With a firm hold on 20% of both markets, Epic is the Apple (or Microsoft) of EHR software except that it remains privately held. Whether a software manufacturer is privately held ‒ or traded on the public market ‒ makes little difference to the way the business operates. The reality is that most of these EHR systems started (and largely remain) as enterprise billing engines ‒ that now include a fair amount of clinical data ‒ stored in proprietary formats. Anyone ‒ including ONC ‒ who argues that Independent Software Vendors (ISV’s) are obligated to build software connections (or API’s) into competing software solutions ‒ for free ‒ clearly don’t understand the way revenue is captured and reported to the IRS. They also don’t understand that ISV’s are beholden to shareholders as much (if not more) than their customers and their customers are not patients. They’re alignment to shareholders and customers is purely economic. We’ve supported this model to the tune of over 400 ISV’s that now offer “certified” EHR software to some customers ‒ almost entirely in proprietary formats based on each vendor’s commercial interests.
All of which begs the question. Absent any National Standards often used in other industries as a way to effectively neutralize all of these competing interests ‒ who is truly to blame? Congress for actively “blocking” the development of National Standards ‒ or ONC for lacking the technical ability to police an entire industry for “information blocking?”

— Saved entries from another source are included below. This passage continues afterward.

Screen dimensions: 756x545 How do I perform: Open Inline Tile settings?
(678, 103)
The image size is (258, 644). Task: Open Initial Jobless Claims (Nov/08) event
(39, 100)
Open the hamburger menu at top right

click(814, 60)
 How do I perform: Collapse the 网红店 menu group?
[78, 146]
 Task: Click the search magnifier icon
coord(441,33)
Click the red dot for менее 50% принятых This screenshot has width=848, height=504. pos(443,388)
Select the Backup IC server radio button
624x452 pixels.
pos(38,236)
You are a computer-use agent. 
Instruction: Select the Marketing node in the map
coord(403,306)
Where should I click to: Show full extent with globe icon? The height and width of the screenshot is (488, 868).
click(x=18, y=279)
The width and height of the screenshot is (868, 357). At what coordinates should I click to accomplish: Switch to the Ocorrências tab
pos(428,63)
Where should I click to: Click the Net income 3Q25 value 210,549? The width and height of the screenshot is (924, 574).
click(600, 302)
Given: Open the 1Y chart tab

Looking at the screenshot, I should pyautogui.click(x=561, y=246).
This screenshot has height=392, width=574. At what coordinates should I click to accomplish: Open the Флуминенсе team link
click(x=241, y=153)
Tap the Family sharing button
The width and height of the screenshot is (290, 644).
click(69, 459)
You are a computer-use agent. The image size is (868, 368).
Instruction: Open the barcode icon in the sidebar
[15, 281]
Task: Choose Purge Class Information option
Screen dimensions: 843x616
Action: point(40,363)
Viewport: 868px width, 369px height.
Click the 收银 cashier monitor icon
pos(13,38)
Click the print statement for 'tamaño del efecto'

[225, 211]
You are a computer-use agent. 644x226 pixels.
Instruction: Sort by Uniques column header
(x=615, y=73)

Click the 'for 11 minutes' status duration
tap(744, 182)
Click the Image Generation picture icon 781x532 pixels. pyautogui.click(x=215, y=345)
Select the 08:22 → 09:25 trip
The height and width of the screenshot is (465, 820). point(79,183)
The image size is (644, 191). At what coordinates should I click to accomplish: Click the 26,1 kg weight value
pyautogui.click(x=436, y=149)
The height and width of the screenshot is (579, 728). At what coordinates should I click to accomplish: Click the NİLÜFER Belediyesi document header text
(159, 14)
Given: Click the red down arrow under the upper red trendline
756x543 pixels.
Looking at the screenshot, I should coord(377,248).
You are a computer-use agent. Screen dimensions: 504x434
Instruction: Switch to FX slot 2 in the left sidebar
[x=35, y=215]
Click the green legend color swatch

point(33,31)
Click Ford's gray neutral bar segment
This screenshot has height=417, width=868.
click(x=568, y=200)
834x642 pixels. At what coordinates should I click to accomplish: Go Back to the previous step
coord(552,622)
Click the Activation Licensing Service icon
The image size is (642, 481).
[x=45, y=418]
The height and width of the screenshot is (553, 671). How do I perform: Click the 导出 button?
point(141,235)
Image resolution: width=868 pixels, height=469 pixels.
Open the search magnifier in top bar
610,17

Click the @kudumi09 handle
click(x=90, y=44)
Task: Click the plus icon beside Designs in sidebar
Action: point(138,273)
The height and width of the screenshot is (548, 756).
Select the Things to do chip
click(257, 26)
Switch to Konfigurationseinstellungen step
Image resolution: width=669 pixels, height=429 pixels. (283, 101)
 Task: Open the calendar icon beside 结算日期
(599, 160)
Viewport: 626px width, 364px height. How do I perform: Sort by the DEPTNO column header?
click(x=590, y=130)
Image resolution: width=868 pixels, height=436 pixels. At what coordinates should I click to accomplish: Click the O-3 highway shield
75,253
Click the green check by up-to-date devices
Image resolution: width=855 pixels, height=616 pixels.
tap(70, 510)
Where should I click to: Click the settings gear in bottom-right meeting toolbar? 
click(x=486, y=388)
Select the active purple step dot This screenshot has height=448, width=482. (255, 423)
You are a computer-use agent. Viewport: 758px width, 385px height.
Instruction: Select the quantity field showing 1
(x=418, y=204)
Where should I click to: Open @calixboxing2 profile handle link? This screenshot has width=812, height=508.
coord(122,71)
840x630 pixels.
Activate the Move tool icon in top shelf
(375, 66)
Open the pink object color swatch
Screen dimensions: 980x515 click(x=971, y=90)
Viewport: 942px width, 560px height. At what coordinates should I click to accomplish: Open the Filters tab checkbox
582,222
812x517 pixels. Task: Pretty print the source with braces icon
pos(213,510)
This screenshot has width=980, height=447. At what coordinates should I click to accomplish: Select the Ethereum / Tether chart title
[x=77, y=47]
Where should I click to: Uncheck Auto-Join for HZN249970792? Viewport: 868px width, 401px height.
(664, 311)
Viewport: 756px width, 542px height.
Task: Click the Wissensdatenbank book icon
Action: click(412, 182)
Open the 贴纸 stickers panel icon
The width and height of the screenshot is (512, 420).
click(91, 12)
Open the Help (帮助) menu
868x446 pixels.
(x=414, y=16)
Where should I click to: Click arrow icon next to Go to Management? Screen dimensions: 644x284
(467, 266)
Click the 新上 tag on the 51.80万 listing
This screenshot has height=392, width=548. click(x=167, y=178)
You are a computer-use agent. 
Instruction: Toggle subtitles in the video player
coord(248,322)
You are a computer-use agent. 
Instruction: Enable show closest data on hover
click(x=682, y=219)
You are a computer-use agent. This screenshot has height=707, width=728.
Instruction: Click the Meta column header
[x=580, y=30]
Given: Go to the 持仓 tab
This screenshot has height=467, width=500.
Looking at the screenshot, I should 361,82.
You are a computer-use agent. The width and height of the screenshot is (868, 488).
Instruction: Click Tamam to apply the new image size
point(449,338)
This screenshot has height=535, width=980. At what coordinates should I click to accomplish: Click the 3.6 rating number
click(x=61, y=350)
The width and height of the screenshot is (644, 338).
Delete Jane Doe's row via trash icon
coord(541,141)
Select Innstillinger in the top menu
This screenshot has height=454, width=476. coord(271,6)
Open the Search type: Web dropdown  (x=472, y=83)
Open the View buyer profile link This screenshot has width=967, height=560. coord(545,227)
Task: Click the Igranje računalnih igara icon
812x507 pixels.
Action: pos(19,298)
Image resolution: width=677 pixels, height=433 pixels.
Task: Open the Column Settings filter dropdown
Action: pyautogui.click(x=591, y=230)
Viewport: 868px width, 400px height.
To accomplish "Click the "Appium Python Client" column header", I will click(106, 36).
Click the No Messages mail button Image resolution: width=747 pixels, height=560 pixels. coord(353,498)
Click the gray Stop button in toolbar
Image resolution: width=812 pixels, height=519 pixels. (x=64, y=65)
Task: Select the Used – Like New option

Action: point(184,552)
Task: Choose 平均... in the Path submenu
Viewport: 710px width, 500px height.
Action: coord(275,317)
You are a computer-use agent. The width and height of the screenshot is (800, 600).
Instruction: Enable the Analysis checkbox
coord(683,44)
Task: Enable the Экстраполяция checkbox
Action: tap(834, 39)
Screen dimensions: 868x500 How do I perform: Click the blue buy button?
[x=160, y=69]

But that’s also a serious charge. How is Congress actually “blocking” the development of National Standards in healthcare? For insight into that exact dilemma ‒ it’s important to link the release of ONC’s report with another headline from last week.
There’s that word again ‒ “block” ‒ only this time aimed squarely at Congress ‒ not the EHR ISV community. According to the article, the resulting damage from this one “block” has serious and direct patient consequences.
According to a survey of healthcare CIOs conducted by the College of Healthcare Information Management Executives, error rates due to patient mismatching averaged eight percent and ranged up to 20 percent. In addition, 19 percent of the respondents indicated that their hospitals had experienced an adverse event during the course of the year due to a patient information mismatch.
The history to this one Congressional “block” goes back to the passage of HIPAA and I wrote about that history as a part of that 5‒part series on interoperability just over one year ago.